> Instructions for the task
Nothing but the lines from the one with "Task: Open the Add Training Data page" through the end of the records may appear in the answer, each reproduced exactly, pictures omitted.

> Material provided
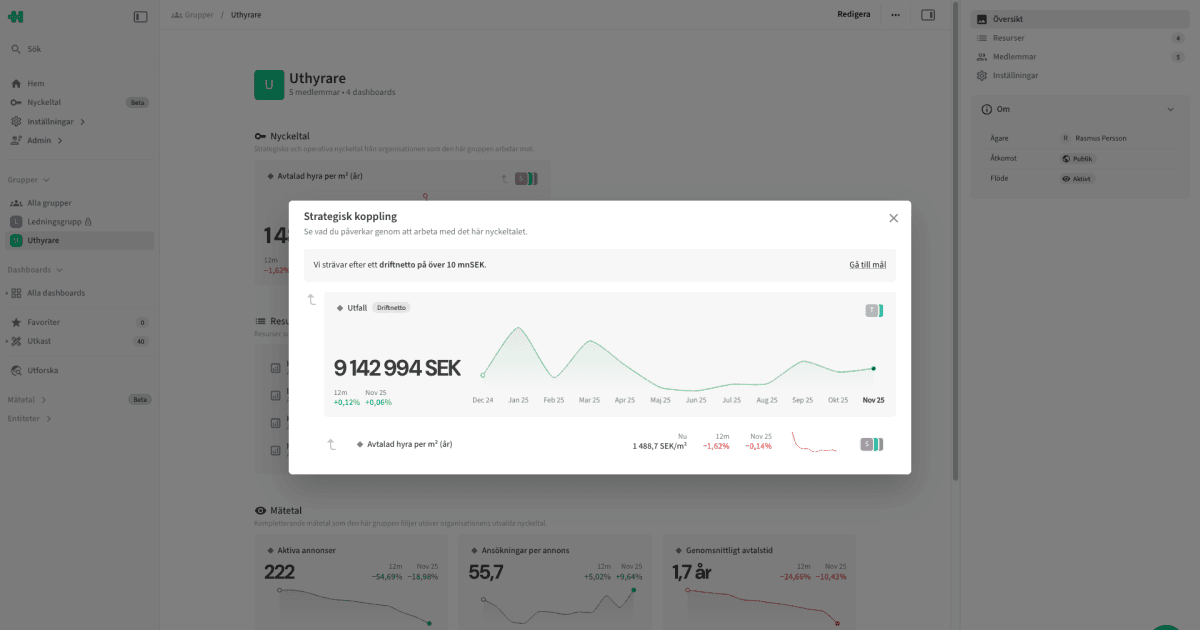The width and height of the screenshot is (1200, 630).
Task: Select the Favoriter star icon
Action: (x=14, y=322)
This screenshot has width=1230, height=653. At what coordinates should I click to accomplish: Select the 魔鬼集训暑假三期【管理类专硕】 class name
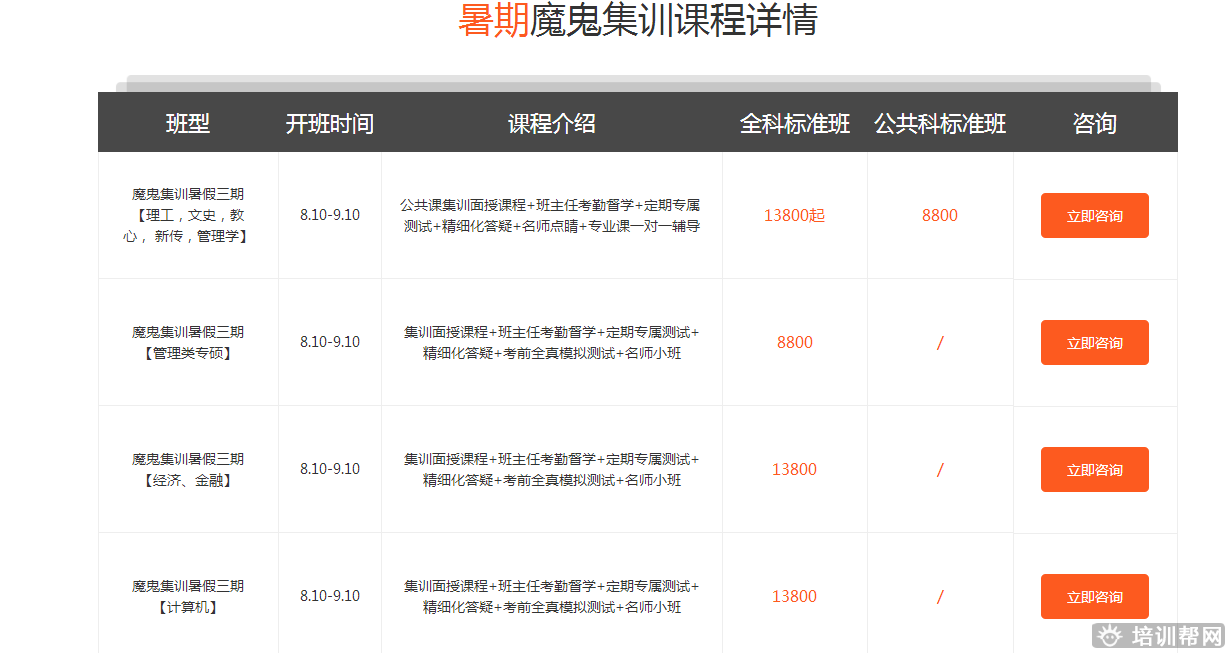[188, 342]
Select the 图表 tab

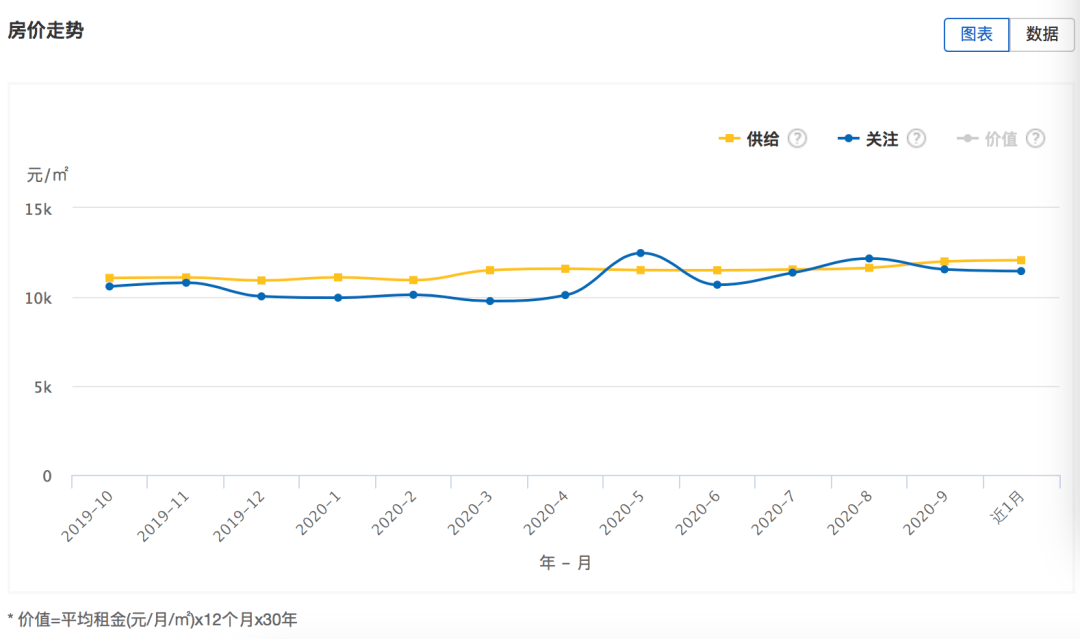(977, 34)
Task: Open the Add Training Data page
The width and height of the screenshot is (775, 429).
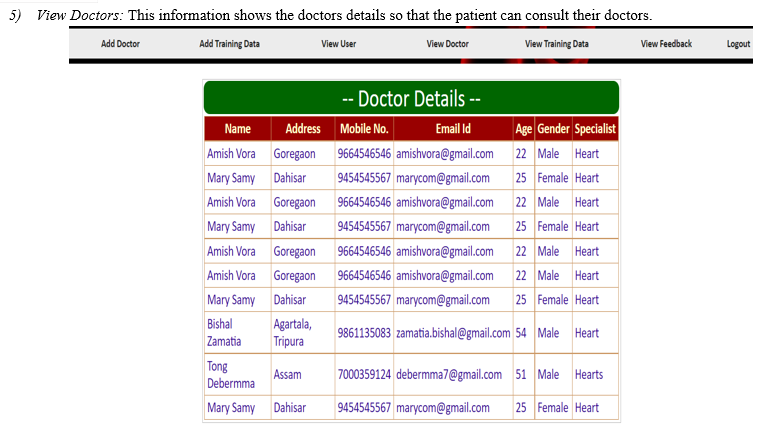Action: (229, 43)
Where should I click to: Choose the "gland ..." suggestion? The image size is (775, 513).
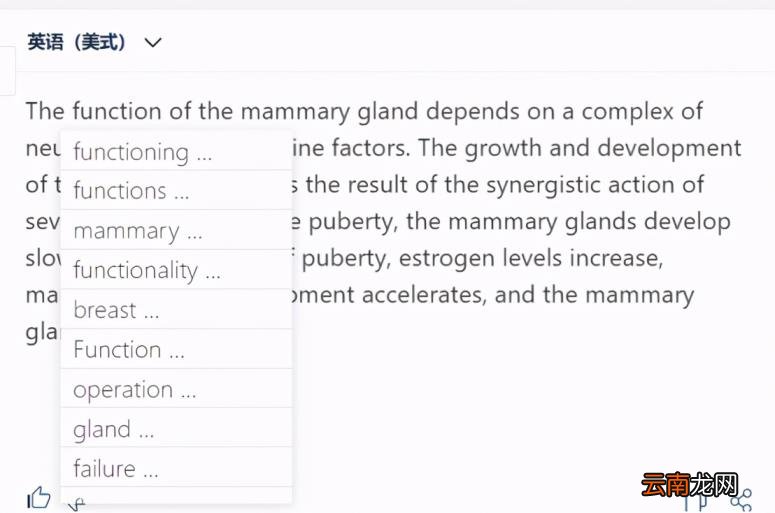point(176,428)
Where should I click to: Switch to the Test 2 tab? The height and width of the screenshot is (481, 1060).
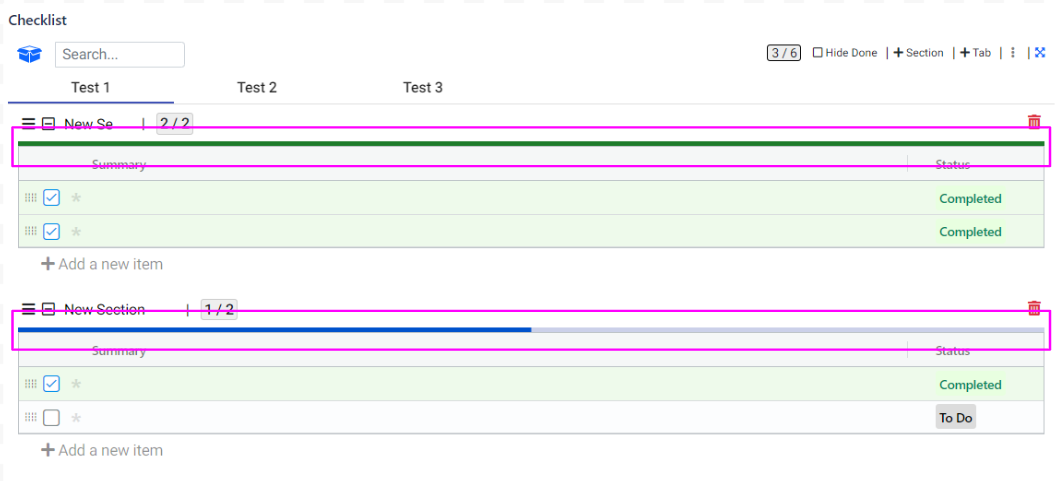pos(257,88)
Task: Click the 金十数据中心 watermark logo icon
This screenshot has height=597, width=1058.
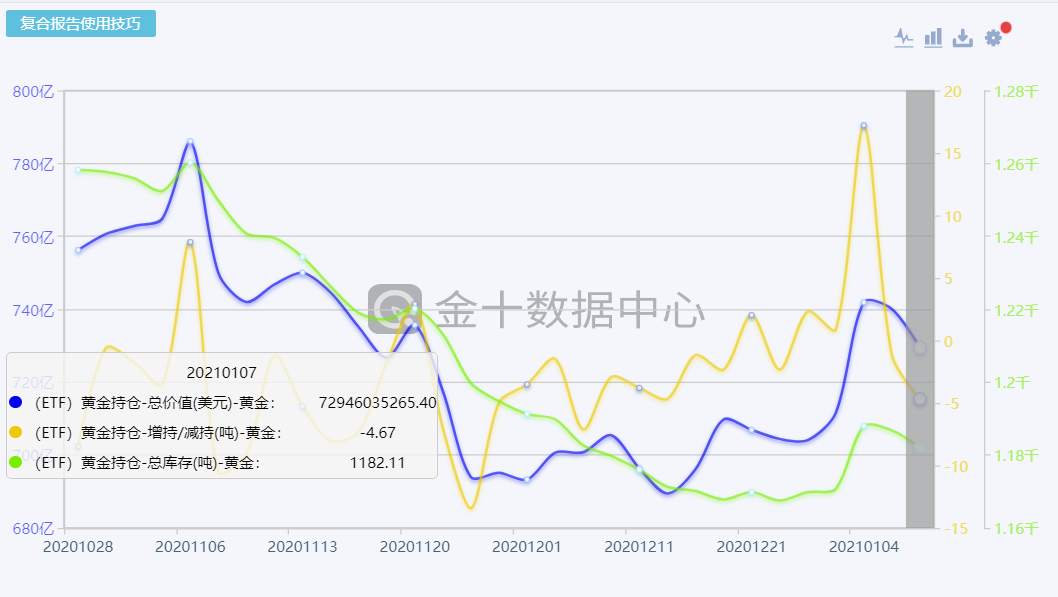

> Output
Task: Open the Add Training Data page
The width and height of the screenshot is (775, 429).
Action: (229, 43)
Where should I click to: Choose the "gland ..." suggestion? The image size is (775, 513).
point(176,428)
Where should I click to: Switch to the Test 2 tab? The height and width of the screenshot is (481, 1060).
pos(257,88)
Task: Click the 金十数据中心 watermark logo icon
This screenshot has height=597, width=1058.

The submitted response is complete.